In apparenza questa definizione può apparire contraddittoria dal momento che assembla in modo ardito la dimensione della “falsità” con una consapevolezza riflessiva e illuminata. Come si può essere illuminati se si gioca sull'ipocrisia e sulla menzogna? Che coscienza è quella che, pur consapevole, mente a sé stessa per puro opportunismo? Cè un capovolgimento del motto di Marx non sanno quello che fanno, ma lo fanno che si trasforma nel “sanno quello che fanno, ma lo fanno”, meccanismo persino troppo evidente nell’attuale comportamento delle società umane sviluppate a fronte della consapevolezza collettiva delle conseguenze quasi apocalittiche del proprio agire, come l’inquinamento, il mutamento climatico, l’esaurirsi delle risorse naturali, etc. Sappiamo che stiamo contribuendo significativamente all’incremento dell’effetto serra, alla crisi delle riserve idriche, alla “plastificazione” irreversibile dei mari, ma lo facciamo ugualmente per ragioni contingenti di potere e di apparente benessere. Da tutto ciò deriva quell’infelicità della coscienza che ha delle risonanze hegeliane poiché deriva da una scissione della coscienza, dal sapere che in fondo nulla ha senso ma che proprio per questo bisogna agire insensatamente per perseguire il successo momentaneo ed effimero. L’uomo moderno neo-cinico è al contempo potente, sapiente ma terribilmente infelice, costretto a perpetuare i propri successi terreni anche a costo di sofferenze e fatiche, nell’amara consapevolezza dell’insipienza e immoralità della sua vita e delle sue azioni. Se nel cinico classico la scissione tra consapevolezza ed esistenza si saldava in un’unica figura o, meglio in un “corpo” che incarnava nella pelle, nei pori e negli sfinteri il sapere astratto, nel neo-cinico prevale una resistenza generale nei confronti di questa bizzarra comunione, condannandosi però in tal modo a un’infelicità cronica e a una condizione esistenziale depressa.

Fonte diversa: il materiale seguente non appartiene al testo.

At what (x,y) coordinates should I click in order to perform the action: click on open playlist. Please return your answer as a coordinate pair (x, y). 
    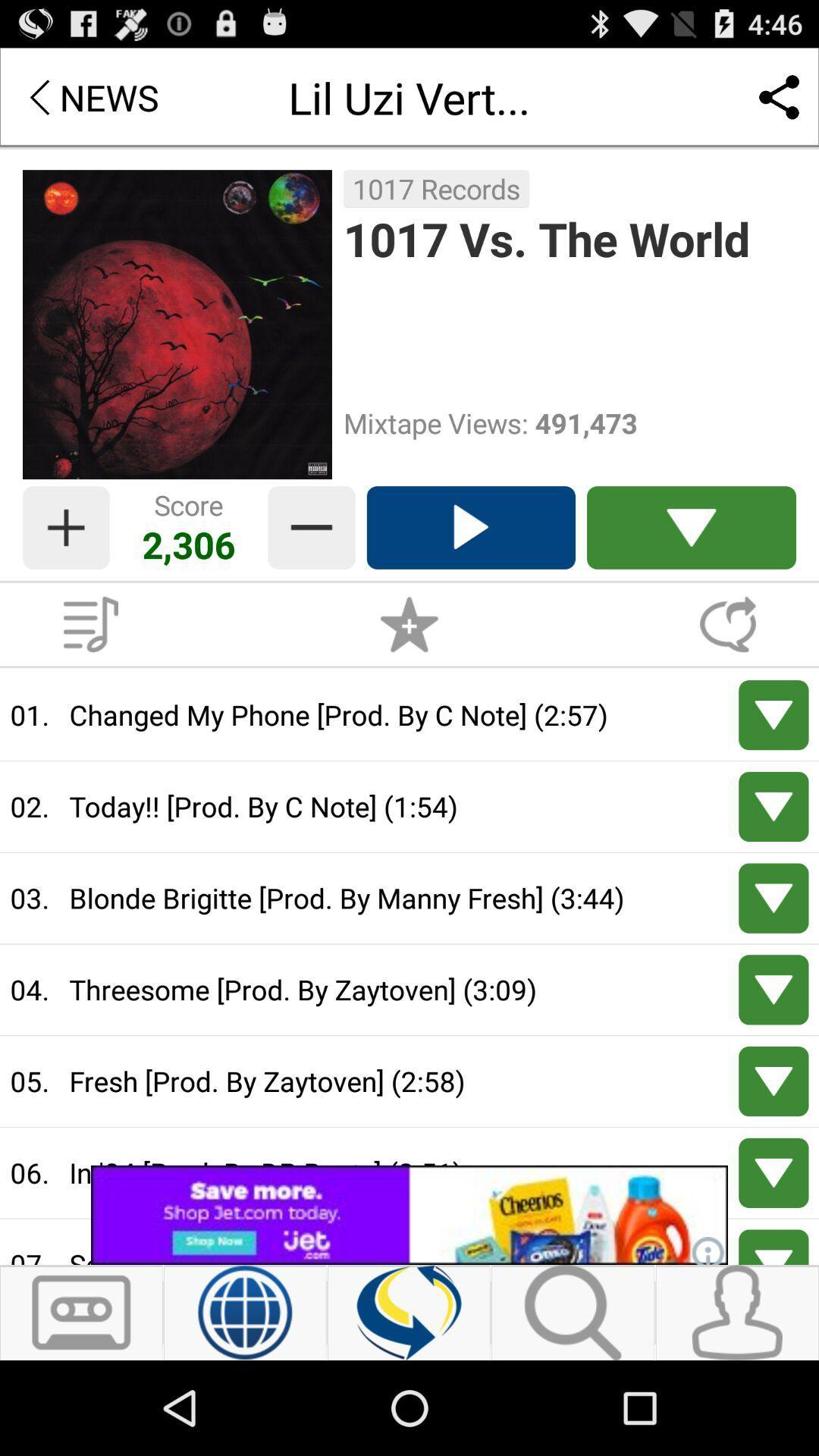
    Looking at the image, I should click on (90, 624).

Abbiamo introdotto la suggestione del neo-cinismo poiché essa si sintonizza nelle sue contraddizioni con quell’atmosfera di “indifferenza” che caratterizza il tardo-capitalismo e il meccanismo di rivoluzione permanente che esso mette in atto. Il cinico sa che l'esistenza è perpetuamente critica e che vacilla in continuazione, ma proprio per tali ragioni ha deciso di votarsi a quel sistema che fa della crisi il suo cardine funzionale. Il tardo-capitalismo è possibile in effetti soltanto se gli attori sono ben consapevoli di quello che fanno e dell’insensatezza dei loro atti, ma ciò nonostante lo fanno e continuano ostinatamente a farlo. Nella depressione generalizzata dei saperi ridotti all’autocoscienza della propria vanità, non rimane che l’estrema risorsa cinica di un agire immorale e privo di responsabilità che mira esclusivamente al potere, al dominio e al godimento dell'istante. L’accumulo insensato di ricchezze travisa la circostanza ingenuamente illusoria che il denaro possa garantire sicurezza e felicità, mentre il cinico è comunque ben consapevole della sua assoluta vacuità; però l'accumulo insensato rimane funzionale all’acquisizione di un determinato rango sociale, alla competizione spietata, all’esibizionismo e al conseguimento di un potere del tutto transeunte. Il tardo-capitalismo trova forse nel cinismo moderno il plateaux ideale in cui svilupparsi e accordarsi nelle sue infinite diramazioni, e il soggetto cinico diviene il vettore ideale per propagare il suo saggio di un consumo parossistico, che è funzionale all’arricchimento personale e a un supposto benessere momentaneo, ma soprattutto che è capace di rigenerarsi in continuazione, creando sempre nuovi bisogni, nuovi oggetti di consumo e nuovi mercati.

 

FOUCAULT, M., - Sécurité, territoire, population. Cours au Collège de France 1977-1978, Seuil-Gallimard, Paris 2004; tr. it. di P. Napoli, Sicurezza, territorio, popolazione. Corso al Collège de France (1977-1978), Feltrinelli, Milano 2005.

SLOTERDIJK, P., Kritik der zynischen Vernunft, Suhrkamp, Frankfurt am Main 1983; tr. it. di A. Ermano, Critica della ragion cinica, Cortina, Milano 2013.